Abstract
The United Nations has declared 2019 as the International Year of Indigenous Languages (IYIL). This is to raise alarm of how 40% of the world’s estimated 6,700 languages are now in the brink of disappearing, majority of them are ancient scripts that belong to indigenous communities. In the Philippines, Baybayin is just one of the many indigenous scripts that almost got lost in translation until it has recently gained resurgence of interest from various political, cultural, and educational organizations. Realizing the significance of this issue, the proponents of this project developed an image-processing machine learning model that could classify the 17 basic Baybayin alphabet.

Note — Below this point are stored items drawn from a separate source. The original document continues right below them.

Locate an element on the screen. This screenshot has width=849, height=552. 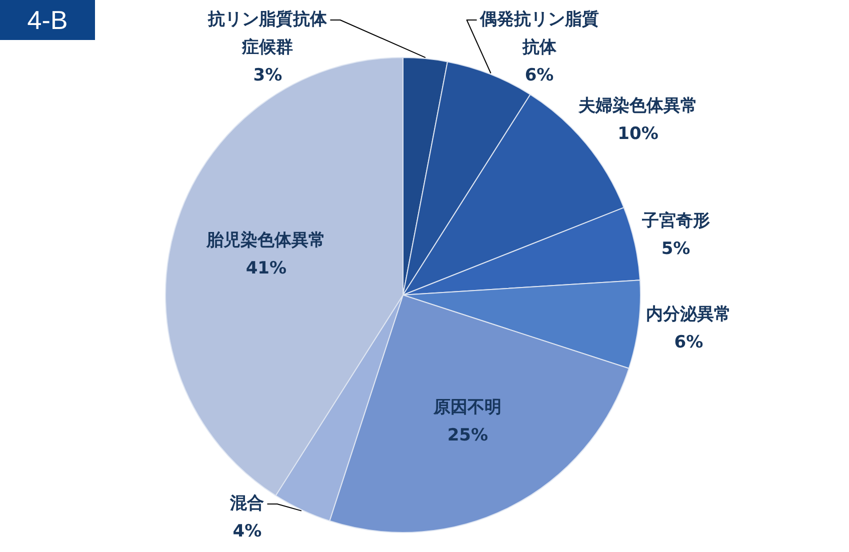
slice-label: 抗リン脂質抗体症候群 is located at coordinates (268, 34).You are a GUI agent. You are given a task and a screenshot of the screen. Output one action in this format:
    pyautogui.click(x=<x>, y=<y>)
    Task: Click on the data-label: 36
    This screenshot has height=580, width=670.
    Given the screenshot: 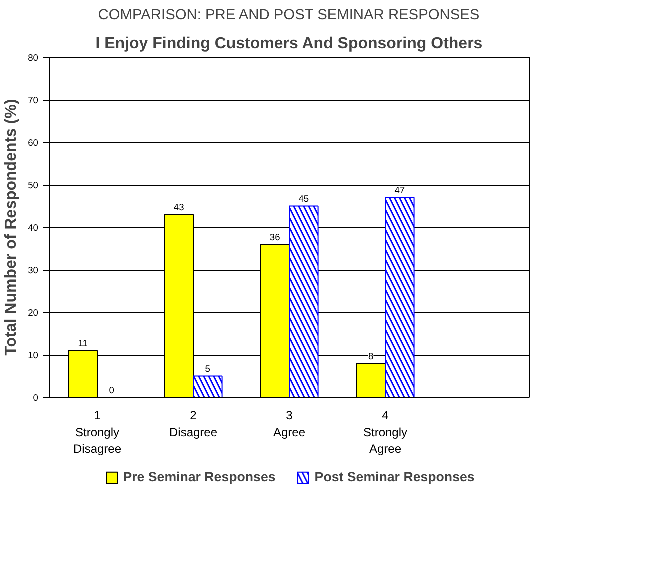 What is the action you would take?
    pyautogui.click(x=275, y=237)
    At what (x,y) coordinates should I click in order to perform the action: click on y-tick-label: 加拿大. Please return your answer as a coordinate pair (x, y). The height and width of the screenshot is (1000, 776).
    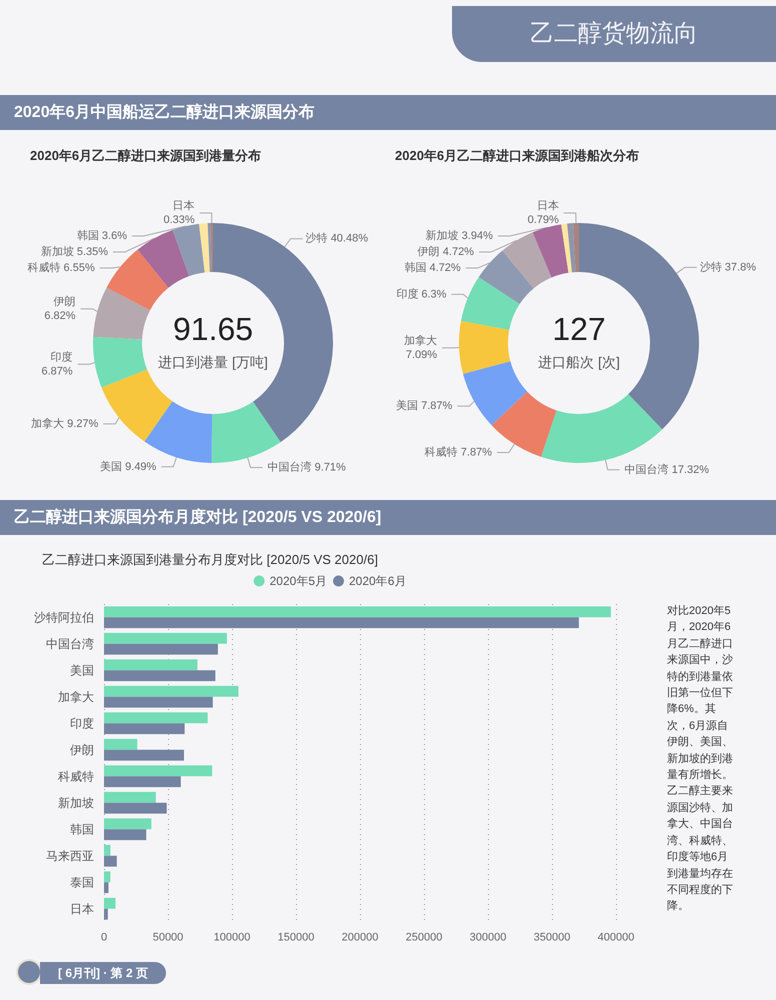
    Looking at the image, I should click on (76, 697).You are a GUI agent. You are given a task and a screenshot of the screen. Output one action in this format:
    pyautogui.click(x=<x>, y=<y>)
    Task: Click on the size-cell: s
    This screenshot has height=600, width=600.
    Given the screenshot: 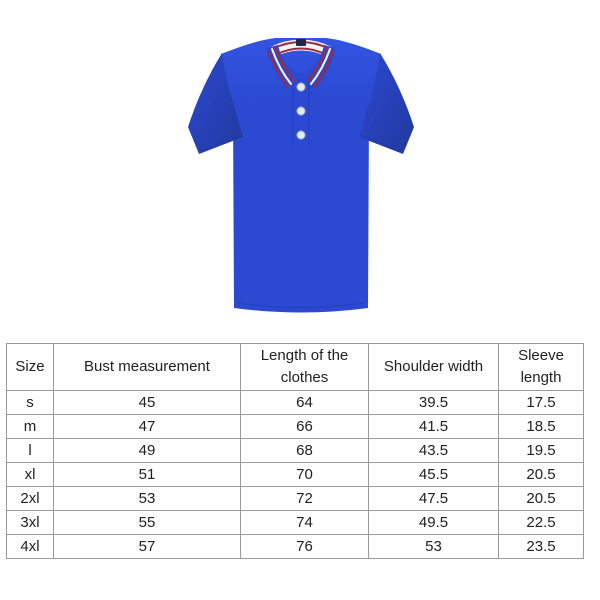 What is the action you would take?
    pyautogui.click(x=30, y=402)
    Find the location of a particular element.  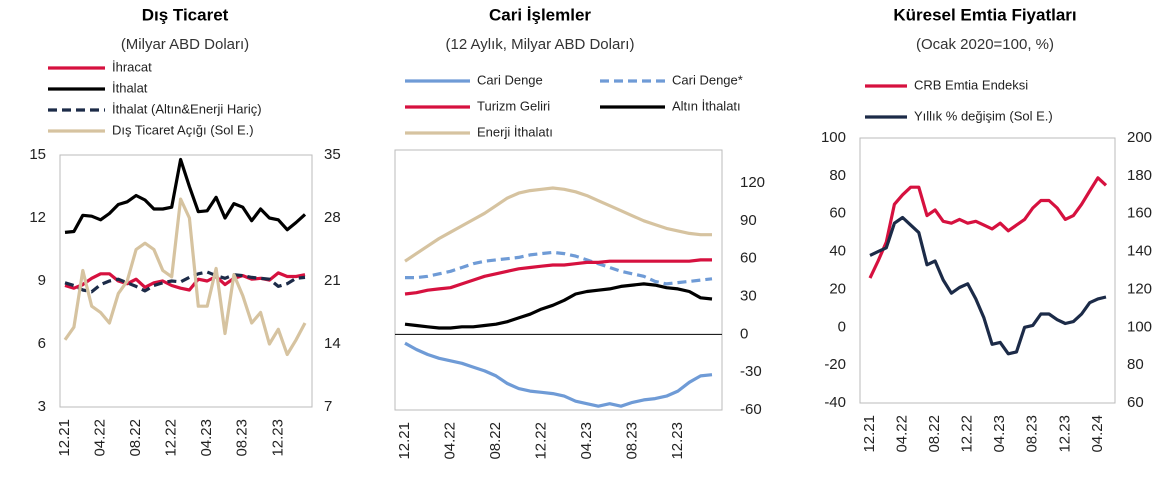

y-tick-label: 9 is located at coordinates (42, 280).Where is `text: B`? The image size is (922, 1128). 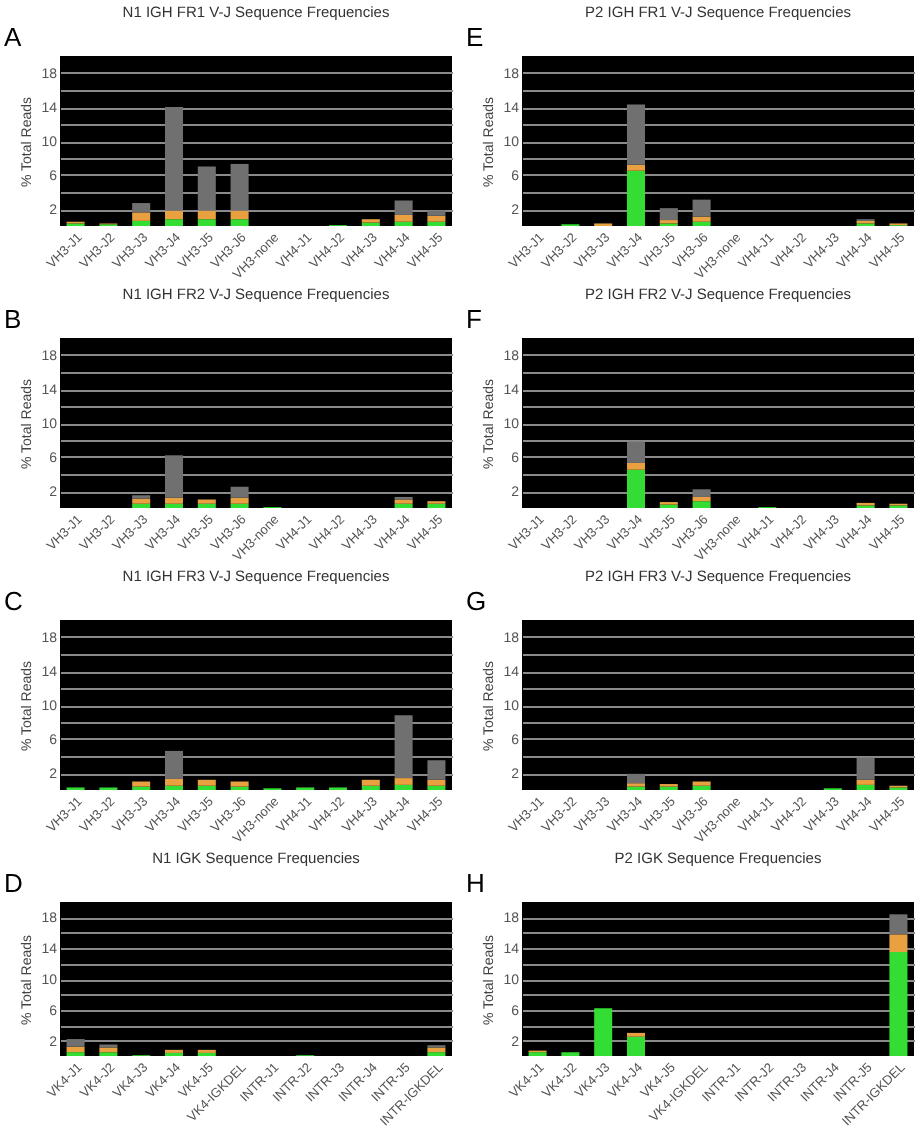
text: B is located at coordinates (13, 319).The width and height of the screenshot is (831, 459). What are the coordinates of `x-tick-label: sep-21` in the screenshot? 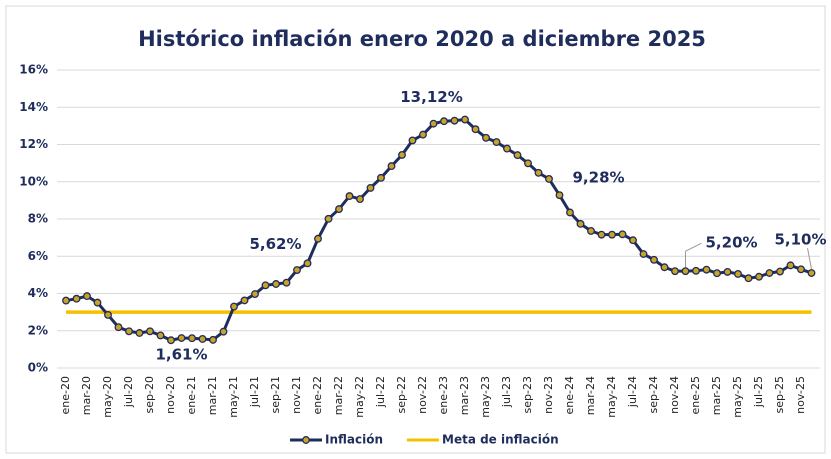 It's located at (276, 394).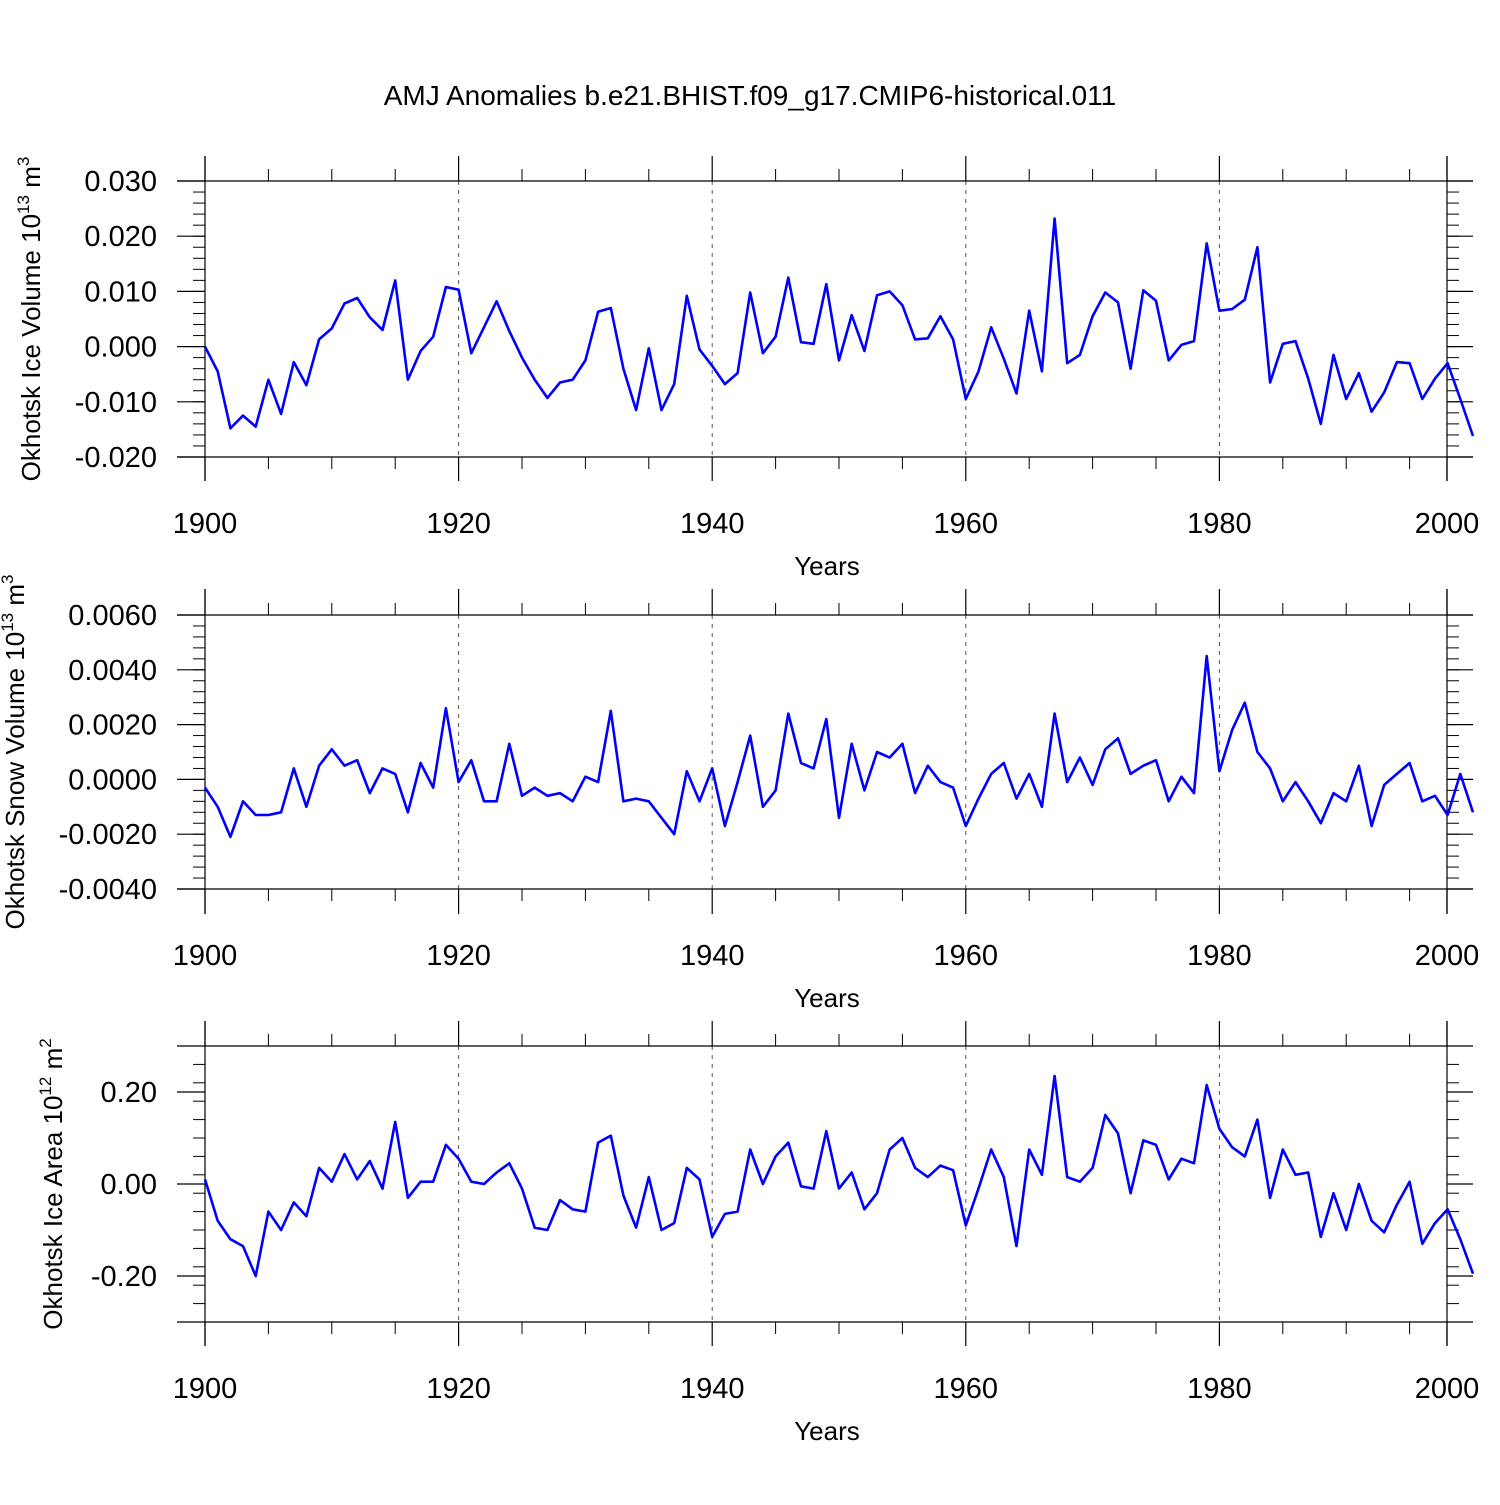  Describe the element at coordinates (124, 1277) in the screenshot. I see `y-tick-label: -0.20` at that location.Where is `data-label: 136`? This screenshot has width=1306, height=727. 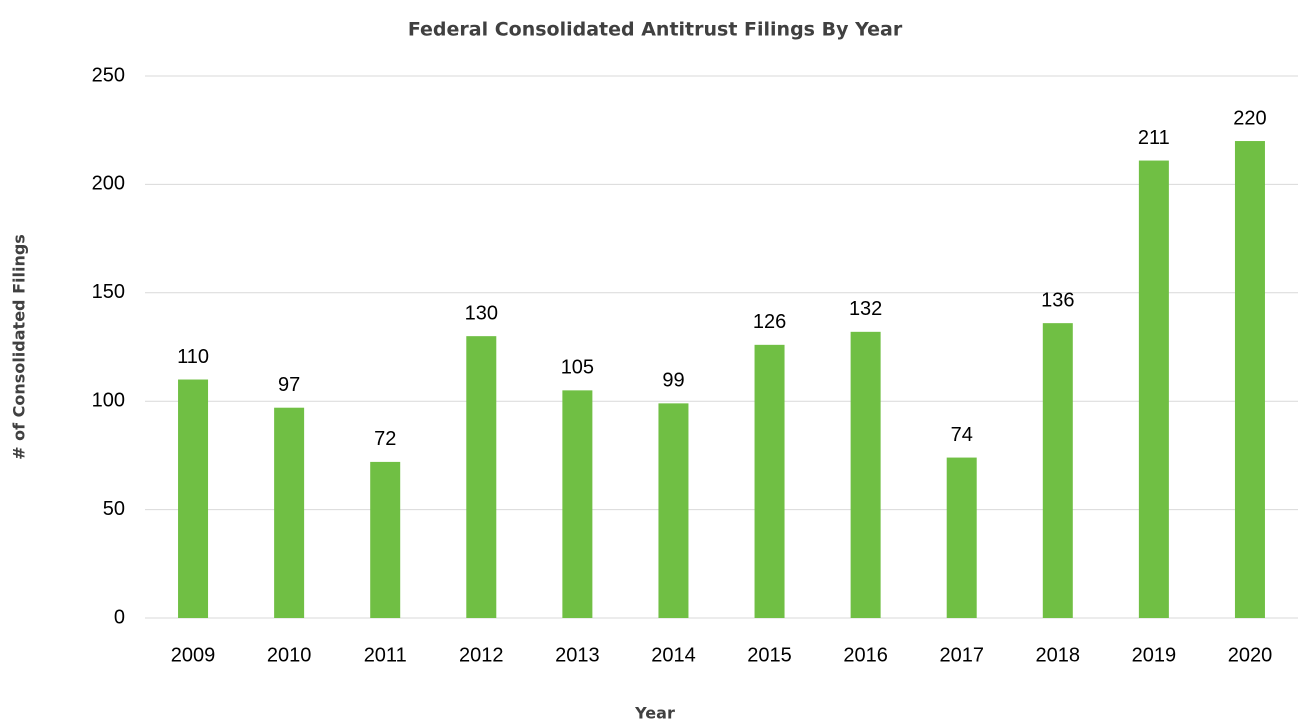
data-label: 136 is located at coordinates (1058, 300).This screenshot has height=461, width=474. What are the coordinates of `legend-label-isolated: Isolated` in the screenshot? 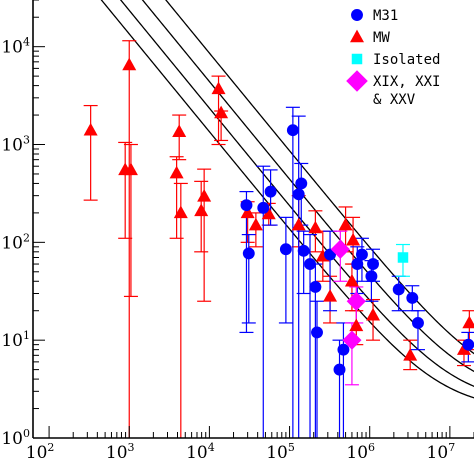 It's located at (406, 60).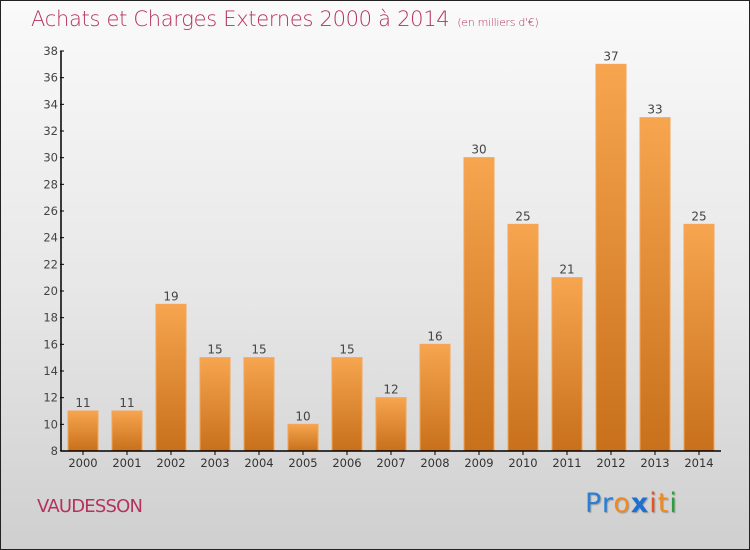 The width and height of the screenshot is (750, 550). I want to click on y-tick-label-20: 20, so click(50, 291).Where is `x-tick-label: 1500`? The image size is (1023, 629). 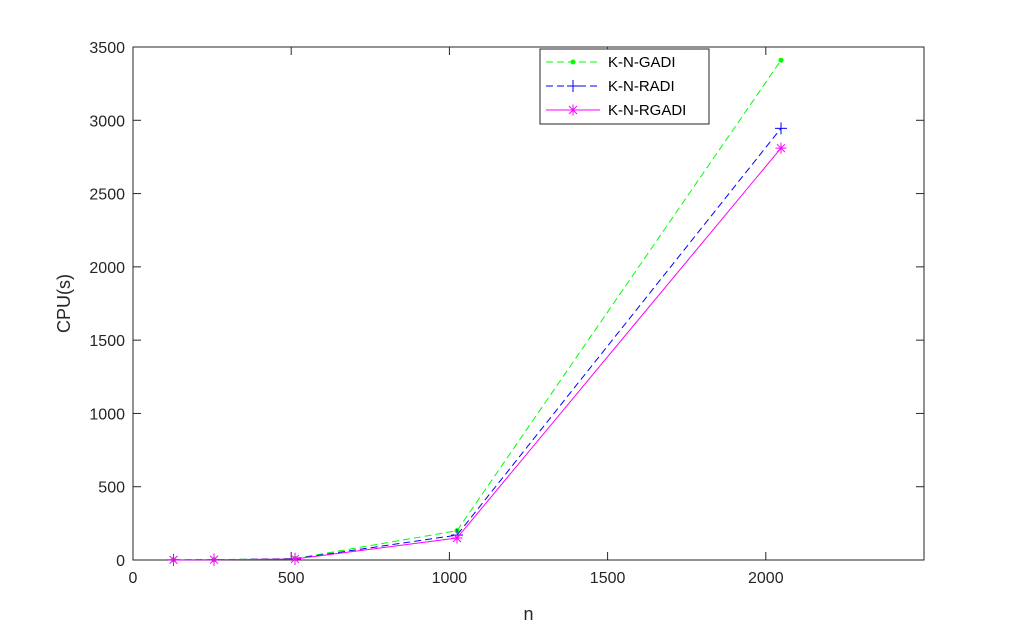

Usually, websites that offer Baybayin translation features accept English letters as input then return their Baybayin counterpart as output. This model does the reverse and takes in images written by hand. Due to the limited availability of data on the subject, handwritten samples were collected through crowdsourcing. The dataset was later scanned and converted into more than 1,000 images of individual Baybayin letters. Each image was fed into the model, which was then assigned an array of unique binary digits that served as the identity code of a specific character.
Currently, the model could correctly classify a Baybayin character almost 84% of the time, but this performance could be improved with more data. If further developed, the algorithm could be trained to recognize the more complex variations of the ancient script. It could as well be integrated to mobile tutorial apps that allow users to practice writing in Baybayin.